Background In Japan, living wills and advance directives (AD) are not commonly used, and there is no system or law to support the decision making of patients. Furthermore, there is no available law about the withdrawal of life-sustaining treatments or appointment of a medical attorney. Thus, medical staff must deal with ethical dilemmas related to medical decision making in end-stage disease.
Aim To investigate the use of AD for patients attending a hospital of the National Centre for Geriatrics and Gerontology for treatment from May, 2008.
Methods We examined the contents described in ADs and assessed the trend of the wishes.

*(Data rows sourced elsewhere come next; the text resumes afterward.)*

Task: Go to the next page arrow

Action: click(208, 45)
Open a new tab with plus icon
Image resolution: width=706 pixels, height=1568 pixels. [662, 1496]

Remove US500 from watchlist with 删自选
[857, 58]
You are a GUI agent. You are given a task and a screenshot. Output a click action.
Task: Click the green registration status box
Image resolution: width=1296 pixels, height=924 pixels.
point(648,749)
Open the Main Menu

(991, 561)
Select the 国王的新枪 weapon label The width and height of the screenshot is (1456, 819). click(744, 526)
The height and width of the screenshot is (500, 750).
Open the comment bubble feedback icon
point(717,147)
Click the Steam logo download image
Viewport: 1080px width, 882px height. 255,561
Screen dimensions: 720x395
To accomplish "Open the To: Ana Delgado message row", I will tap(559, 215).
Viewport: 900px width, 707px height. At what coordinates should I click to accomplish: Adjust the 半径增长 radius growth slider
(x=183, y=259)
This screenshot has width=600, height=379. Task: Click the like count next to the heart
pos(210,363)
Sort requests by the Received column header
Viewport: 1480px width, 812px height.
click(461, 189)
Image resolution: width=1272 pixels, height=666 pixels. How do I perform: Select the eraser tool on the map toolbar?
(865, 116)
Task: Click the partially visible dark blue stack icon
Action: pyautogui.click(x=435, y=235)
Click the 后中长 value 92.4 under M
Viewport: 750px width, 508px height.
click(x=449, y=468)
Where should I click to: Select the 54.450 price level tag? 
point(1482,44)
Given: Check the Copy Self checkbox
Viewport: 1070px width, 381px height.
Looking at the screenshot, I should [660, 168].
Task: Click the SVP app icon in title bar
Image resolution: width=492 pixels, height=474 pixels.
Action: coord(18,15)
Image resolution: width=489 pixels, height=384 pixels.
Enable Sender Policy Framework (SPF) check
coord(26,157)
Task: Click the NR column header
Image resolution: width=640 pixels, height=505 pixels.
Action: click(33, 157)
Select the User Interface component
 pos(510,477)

Results To date 127 people (67 female, average age 74.6) have participated. Many have respiratory diseases (26 people) and malignant disorders (21 people). Most people wished to nominate an attorney but only one had a medical attorney, 111 people did not wish for resuscitation. More than 90% did not wish for life-sustaining treatment (respirator, or tube feeding), whereas the wish for intravenous feeding was relatively high (32.3%). As for the place of death, 62 people wished to die in hospital and the least preferred place was at home (11 people).
Conclusion We found that many Japanese, during their end-of-life care, want to die in hospital while receiving some kind of treatment such as intravenous feeding. The construction of the system to support the decision making of the patients is an urgent problem in Japan.